■ What is expected:
When a line of the entries contains "will", please list that line.

■ Source material:

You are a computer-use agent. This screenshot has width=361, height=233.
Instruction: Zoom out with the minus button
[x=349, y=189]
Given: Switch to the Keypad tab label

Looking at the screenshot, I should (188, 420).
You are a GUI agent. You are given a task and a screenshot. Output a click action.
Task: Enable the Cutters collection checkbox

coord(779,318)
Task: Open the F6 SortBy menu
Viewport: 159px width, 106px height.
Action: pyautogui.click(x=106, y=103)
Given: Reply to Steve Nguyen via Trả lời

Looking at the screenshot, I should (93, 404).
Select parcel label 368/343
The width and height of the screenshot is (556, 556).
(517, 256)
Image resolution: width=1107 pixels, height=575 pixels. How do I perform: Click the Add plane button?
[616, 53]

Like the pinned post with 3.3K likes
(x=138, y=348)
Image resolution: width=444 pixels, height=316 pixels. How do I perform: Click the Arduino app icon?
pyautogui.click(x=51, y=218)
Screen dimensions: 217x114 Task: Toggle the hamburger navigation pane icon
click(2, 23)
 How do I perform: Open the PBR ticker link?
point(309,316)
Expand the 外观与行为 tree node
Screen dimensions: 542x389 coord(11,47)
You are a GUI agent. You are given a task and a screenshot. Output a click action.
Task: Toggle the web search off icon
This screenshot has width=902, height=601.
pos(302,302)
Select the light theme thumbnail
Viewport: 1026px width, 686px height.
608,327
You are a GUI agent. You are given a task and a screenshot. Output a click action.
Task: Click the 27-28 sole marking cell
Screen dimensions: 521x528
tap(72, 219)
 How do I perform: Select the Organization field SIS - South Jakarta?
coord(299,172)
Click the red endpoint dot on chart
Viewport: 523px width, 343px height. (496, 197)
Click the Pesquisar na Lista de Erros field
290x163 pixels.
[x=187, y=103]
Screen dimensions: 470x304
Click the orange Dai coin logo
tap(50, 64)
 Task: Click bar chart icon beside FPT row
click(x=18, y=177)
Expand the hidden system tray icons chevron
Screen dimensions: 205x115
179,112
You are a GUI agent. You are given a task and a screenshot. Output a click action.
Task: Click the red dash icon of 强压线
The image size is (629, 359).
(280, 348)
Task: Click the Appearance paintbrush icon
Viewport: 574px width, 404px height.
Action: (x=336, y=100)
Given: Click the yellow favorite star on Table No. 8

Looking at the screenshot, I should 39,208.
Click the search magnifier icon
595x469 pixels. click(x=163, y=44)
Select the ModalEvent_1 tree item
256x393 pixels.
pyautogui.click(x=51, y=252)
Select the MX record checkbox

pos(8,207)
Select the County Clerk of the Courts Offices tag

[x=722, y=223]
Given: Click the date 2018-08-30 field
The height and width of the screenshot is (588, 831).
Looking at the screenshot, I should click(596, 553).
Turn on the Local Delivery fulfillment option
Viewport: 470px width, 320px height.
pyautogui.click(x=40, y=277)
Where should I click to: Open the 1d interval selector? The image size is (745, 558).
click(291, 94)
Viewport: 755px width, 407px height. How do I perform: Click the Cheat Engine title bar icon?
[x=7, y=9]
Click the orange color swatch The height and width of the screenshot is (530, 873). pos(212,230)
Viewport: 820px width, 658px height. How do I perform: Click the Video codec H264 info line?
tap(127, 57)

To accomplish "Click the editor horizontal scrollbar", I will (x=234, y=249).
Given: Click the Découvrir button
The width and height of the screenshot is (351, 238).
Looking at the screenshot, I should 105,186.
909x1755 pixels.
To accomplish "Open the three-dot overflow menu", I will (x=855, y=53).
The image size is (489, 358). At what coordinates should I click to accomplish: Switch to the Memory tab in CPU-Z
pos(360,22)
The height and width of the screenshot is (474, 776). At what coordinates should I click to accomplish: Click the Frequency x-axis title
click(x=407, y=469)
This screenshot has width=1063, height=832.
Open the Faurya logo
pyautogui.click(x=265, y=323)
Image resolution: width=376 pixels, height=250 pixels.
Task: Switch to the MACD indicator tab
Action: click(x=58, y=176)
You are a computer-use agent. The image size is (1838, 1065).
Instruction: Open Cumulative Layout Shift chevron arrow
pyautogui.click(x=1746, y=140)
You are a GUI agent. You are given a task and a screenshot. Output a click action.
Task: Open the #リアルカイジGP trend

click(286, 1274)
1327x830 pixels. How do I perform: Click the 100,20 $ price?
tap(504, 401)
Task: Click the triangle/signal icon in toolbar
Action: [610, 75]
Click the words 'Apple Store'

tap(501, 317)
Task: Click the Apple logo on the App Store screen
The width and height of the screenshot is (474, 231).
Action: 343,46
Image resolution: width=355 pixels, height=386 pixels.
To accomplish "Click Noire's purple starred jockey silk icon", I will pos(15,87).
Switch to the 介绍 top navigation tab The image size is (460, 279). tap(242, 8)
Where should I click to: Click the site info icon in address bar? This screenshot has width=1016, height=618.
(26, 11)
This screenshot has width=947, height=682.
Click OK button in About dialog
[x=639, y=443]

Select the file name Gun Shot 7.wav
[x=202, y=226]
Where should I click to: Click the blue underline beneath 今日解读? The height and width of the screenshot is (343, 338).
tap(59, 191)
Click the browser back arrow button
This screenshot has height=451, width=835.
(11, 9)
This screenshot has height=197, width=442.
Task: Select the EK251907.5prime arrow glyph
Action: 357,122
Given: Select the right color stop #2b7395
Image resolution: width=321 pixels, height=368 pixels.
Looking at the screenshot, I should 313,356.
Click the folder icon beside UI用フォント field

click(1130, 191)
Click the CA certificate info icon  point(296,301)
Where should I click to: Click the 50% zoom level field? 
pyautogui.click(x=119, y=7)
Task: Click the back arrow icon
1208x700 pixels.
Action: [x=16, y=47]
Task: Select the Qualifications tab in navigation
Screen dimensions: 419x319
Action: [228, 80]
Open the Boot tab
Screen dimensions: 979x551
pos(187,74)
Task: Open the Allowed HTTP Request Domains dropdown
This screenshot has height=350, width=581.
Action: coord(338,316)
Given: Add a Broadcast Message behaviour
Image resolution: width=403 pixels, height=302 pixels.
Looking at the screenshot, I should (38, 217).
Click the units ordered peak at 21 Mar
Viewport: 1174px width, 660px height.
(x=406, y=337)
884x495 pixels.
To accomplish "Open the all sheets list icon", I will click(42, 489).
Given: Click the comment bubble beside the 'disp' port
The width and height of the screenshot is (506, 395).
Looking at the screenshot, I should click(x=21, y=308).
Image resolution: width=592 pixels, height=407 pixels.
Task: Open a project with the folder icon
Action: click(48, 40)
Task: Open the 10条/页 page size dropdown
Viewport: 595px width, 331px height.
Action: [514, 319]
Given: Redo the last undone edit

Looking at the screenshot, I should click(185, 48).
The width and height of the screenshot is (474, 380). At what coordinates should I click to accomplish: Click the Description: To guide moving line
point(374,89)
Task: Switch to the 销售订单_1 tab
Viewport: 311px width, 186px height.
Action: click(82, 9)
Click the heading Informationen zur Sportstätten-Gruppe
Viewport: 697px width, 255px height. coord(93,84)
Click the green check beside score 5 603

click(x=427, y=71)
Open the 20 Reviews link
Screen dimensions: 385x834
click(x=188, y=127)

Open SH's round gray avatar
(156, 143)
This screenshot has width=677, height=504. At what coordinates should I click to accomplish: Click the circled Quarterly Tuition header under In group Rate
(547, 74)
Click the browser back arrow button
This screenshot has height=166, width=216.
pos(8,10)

■ Problem solution:
To accomplish "Click the editor horizontal scrollbar", I will (x=234, y=249).
To accomplish "Open the three-dot overflow menu", I will (x=855, y=53).
To accomplish "Click Noire's purple starred jockey silk icon", I will pos(15,87).
To accomplish "Open the all sheets list icon", I will click(42, 489).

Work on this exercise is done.